▶ _Excerpt to read_
◆ ◆ ◆
The Office of the Comptroller of the Currency (the “OCC”) has so far released only interpretive letters and statements regarding digital assets. Although these publications are useful in determining how the OCC will enforce the rules it has promulgated and its statutory mandate, the letters and statements lack the force of law that a regulation that has gone through the public notice-and-comment period and is published in the Code of Federal Regulations does.

Interpretive Letters

The OCC has released four Interpretative Letters regarding crypto assets that apply to banks and savings associations. The first three address providing cryptocurrency custody services, holding stablecoin reserves, and using node verification networks and stablecoins for payment activities. See OCC, Interpretive Letter #1170, Authority of a National Bank to Provide Cryptocurrency Custody Services for Customers (2020.07.22); OCC, Interpretive Letter #1172, OCC Chief Counsel’s Interpretation on National Bank and Federal Savings Association Authority to Hold Stablecoin Reserves (2020.09.21); OCC, Interpretive Letter #1174, OCC Chief Counsel’s Interpretation on National Bank and Federal Savings Association Authority to Use Independent Node Verification Networks and Stablecoins for Payment (2021.01.04)
Each concludes that banks are permitted to engage in these activities so long as they meet safety and soundness requirements. The fourth clarifies the context in which banks are permitted to engage in these activities — namely, with advance notice to a given bank’s OCC supervisors and after receipt of a “no action” letter and review of the bank’s ability to safely and soundly engage in the proposed activity. OCC, Interpretive Letter #1179, Chief Counsel’s Interpretation Clarifying: (1) Authority of a Bank to Engage in Certain Cryptocurrency Activities; and (2) Authority of the OCC to Charter a National Trust Bank (2021.11.18).
Another interpretive letter that has generated significant controversy addresses what is necessary to charter a national trust bank. See OCC, Interpretive Letter #1176, OCC Chief Counsel’s Interpretation on National Trust Banks (2021.01.11).
◆ ◆ ◆
▶ _Data listing_

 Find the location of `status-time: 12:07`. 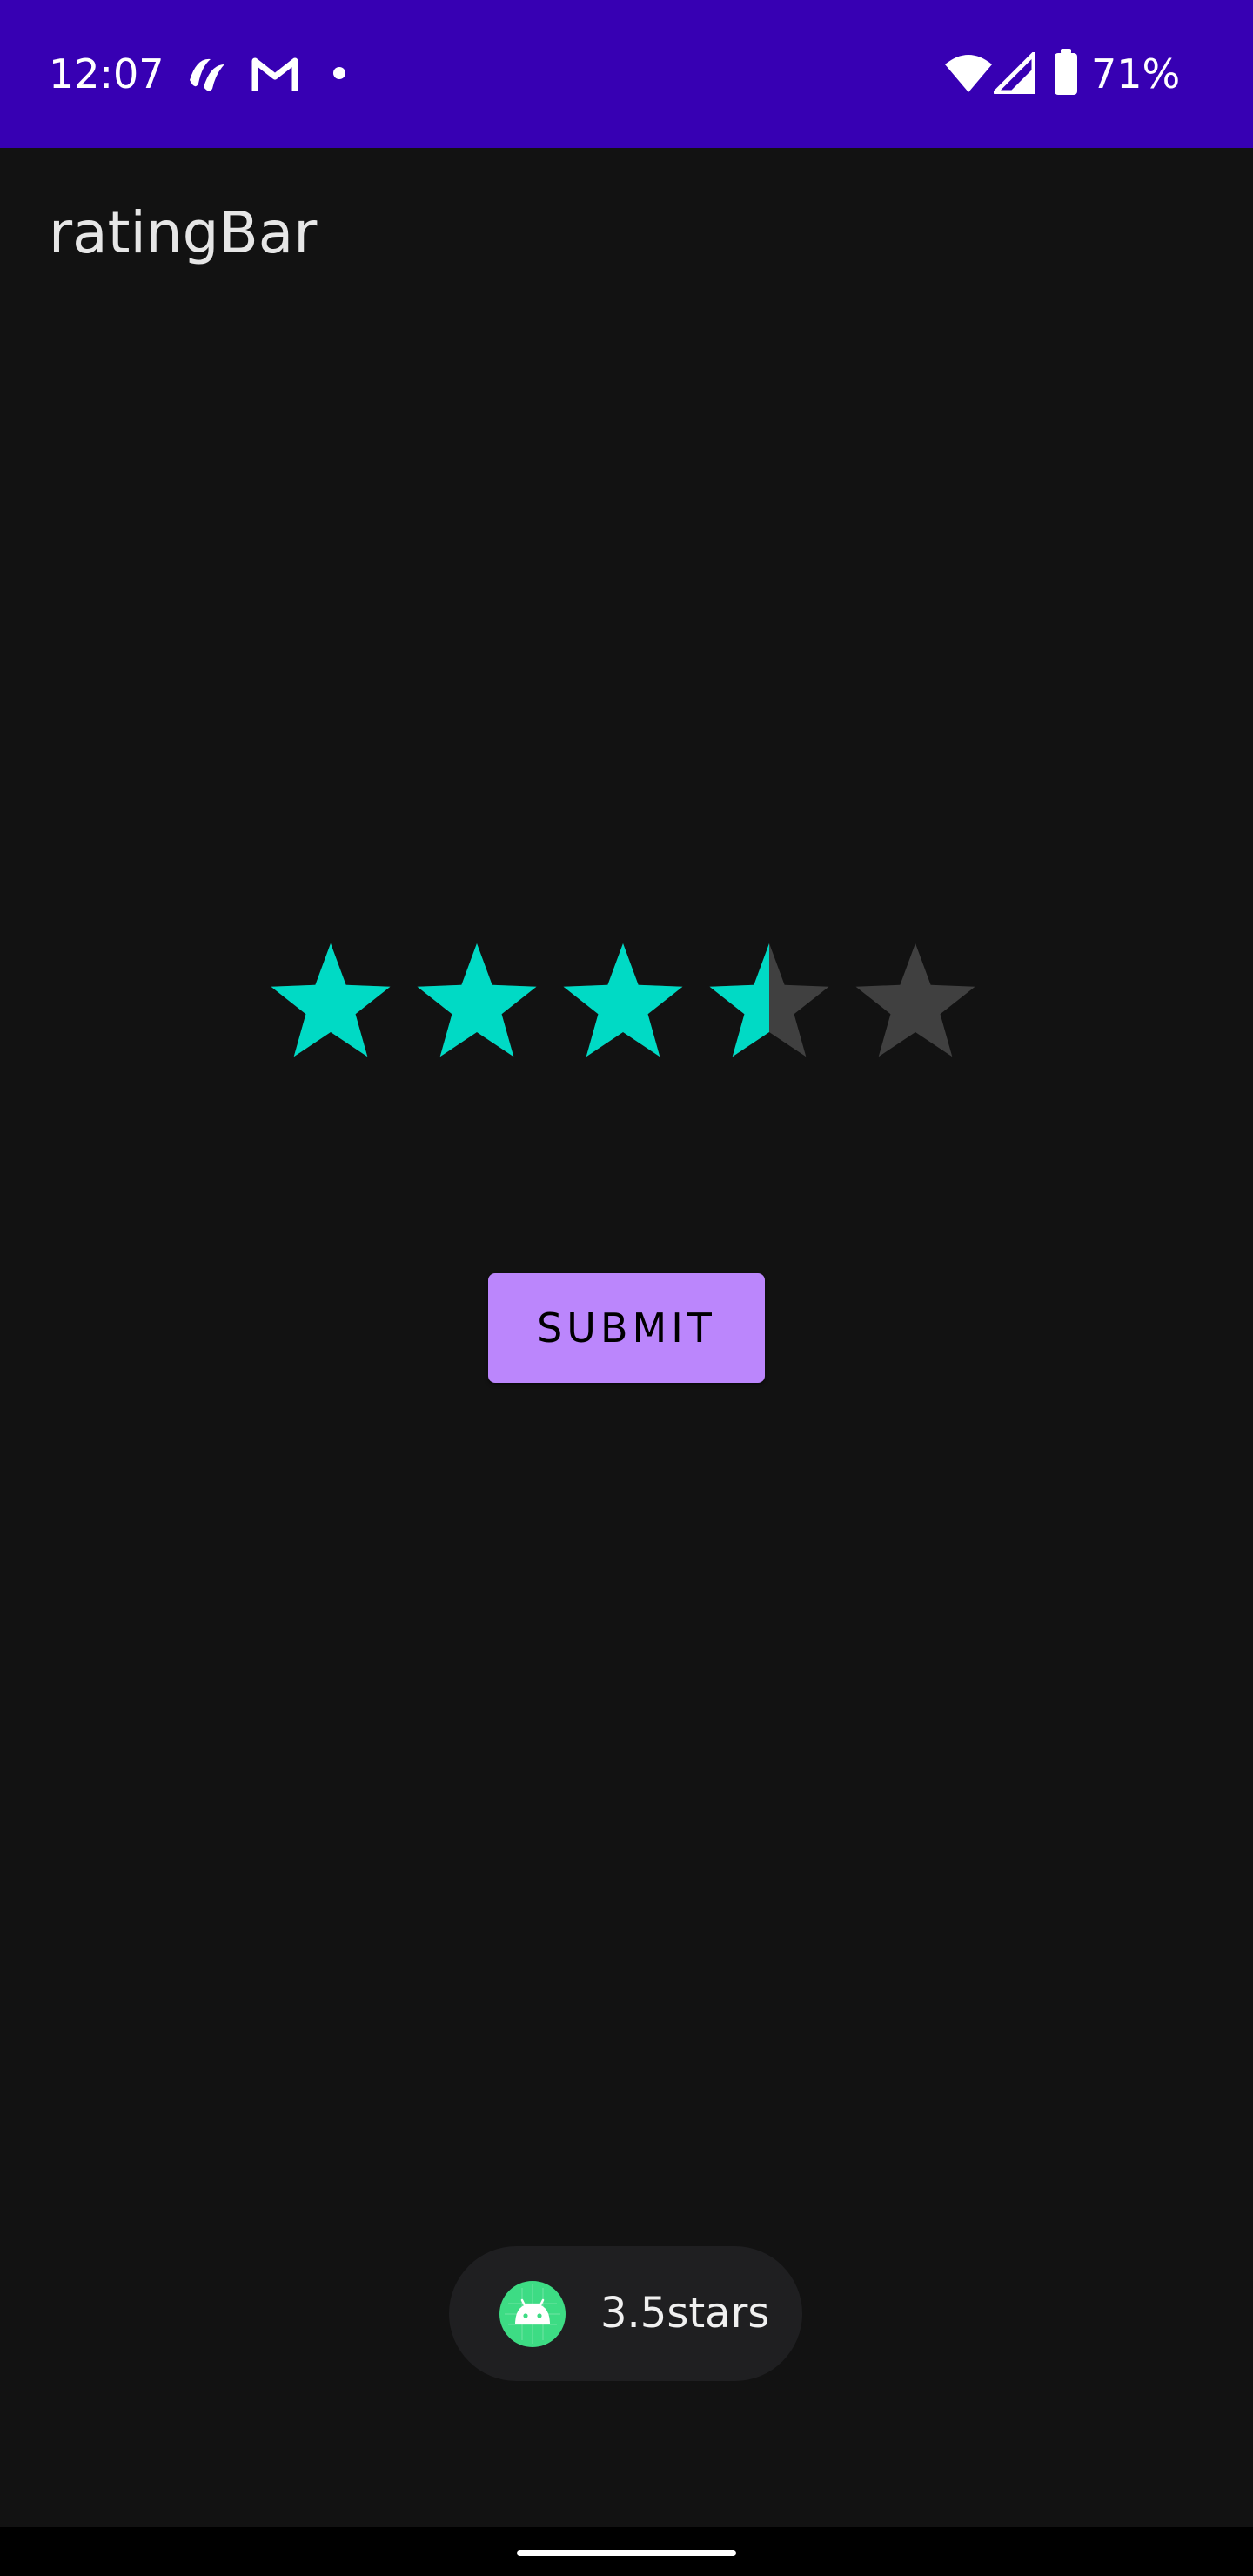

status-time: 12:07 is located at coordinates (106, 74).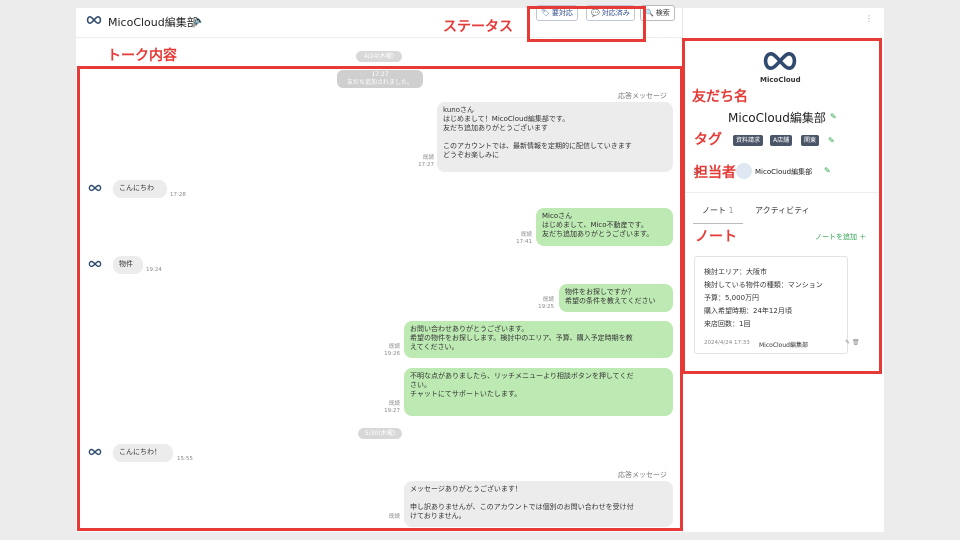 The image size is (960, 540). Describe the element at coordinates (708, 140) in the screenshot. I see `annotation-tag-label: タグ` at that location.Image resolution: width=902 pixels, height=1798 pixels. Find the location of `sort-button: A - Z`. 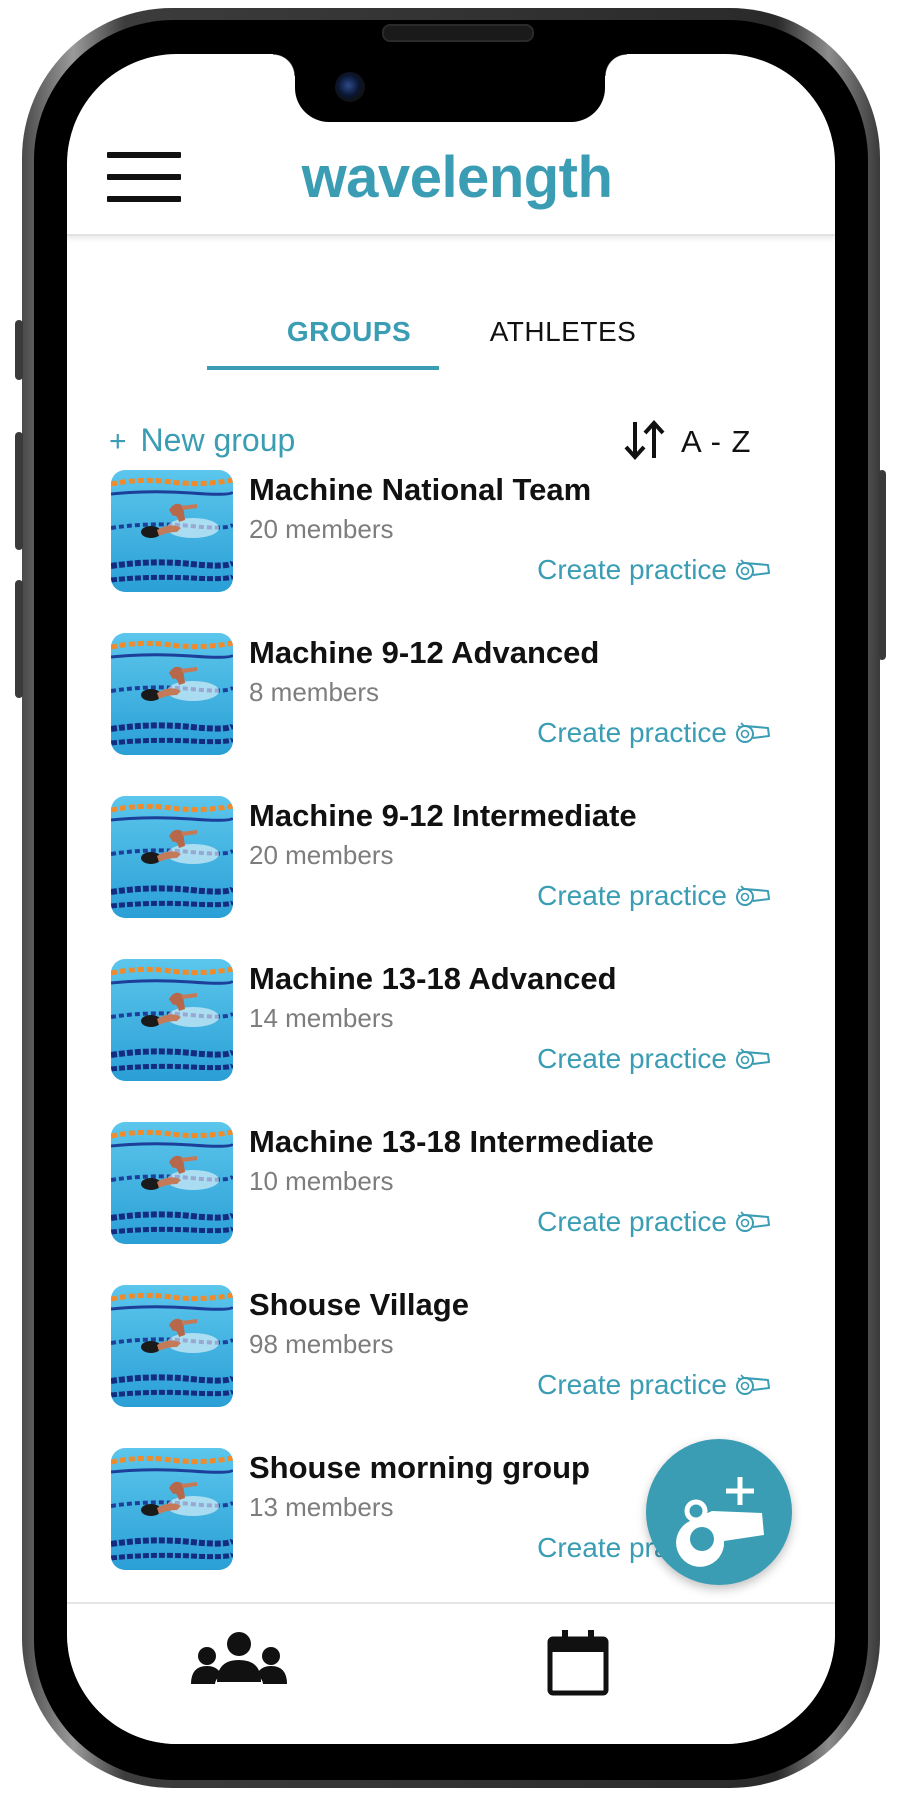

sort-button: A - Z is located at coordinates (697, 441).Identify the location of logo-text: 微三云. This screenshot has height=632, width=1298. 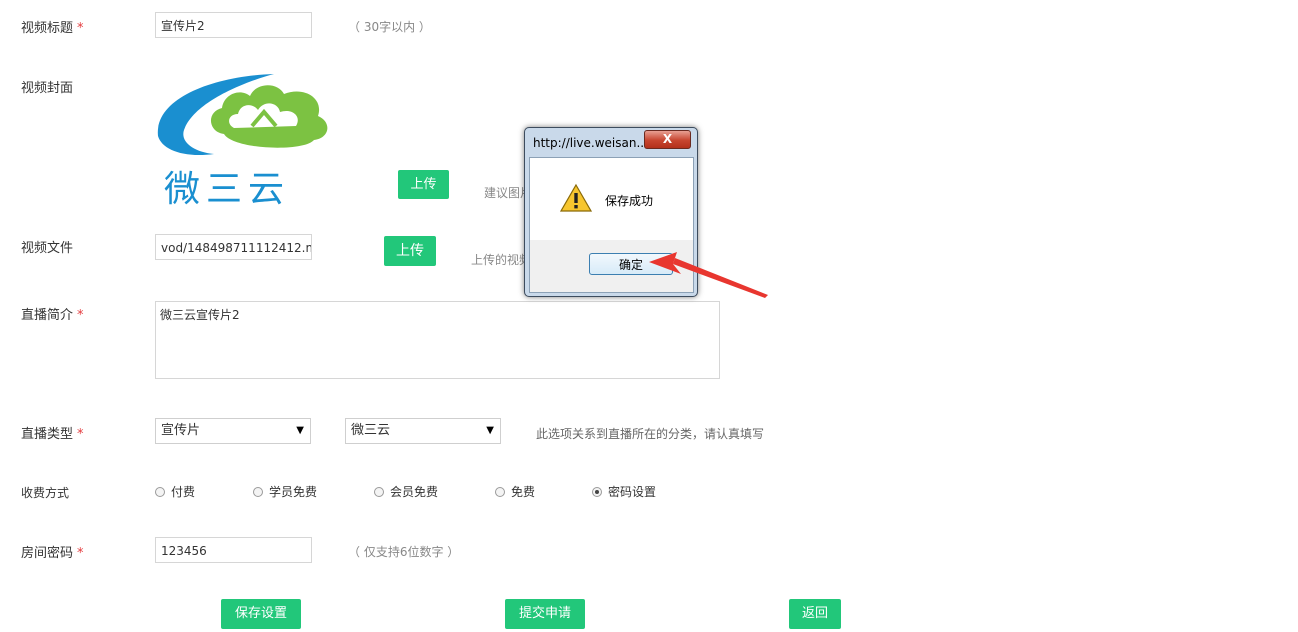
(228, 190).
◆ ◆ ◆
▶ _Work request_
In the excerpt about the OCC and digital assets, which interpretive letter deals with what is needed to charter a national trust bank?

▶ _Output below_
Interpretive Letter #1176, OCC Chief Counsel's Interpretation on National Trust Banks (2021.01.11).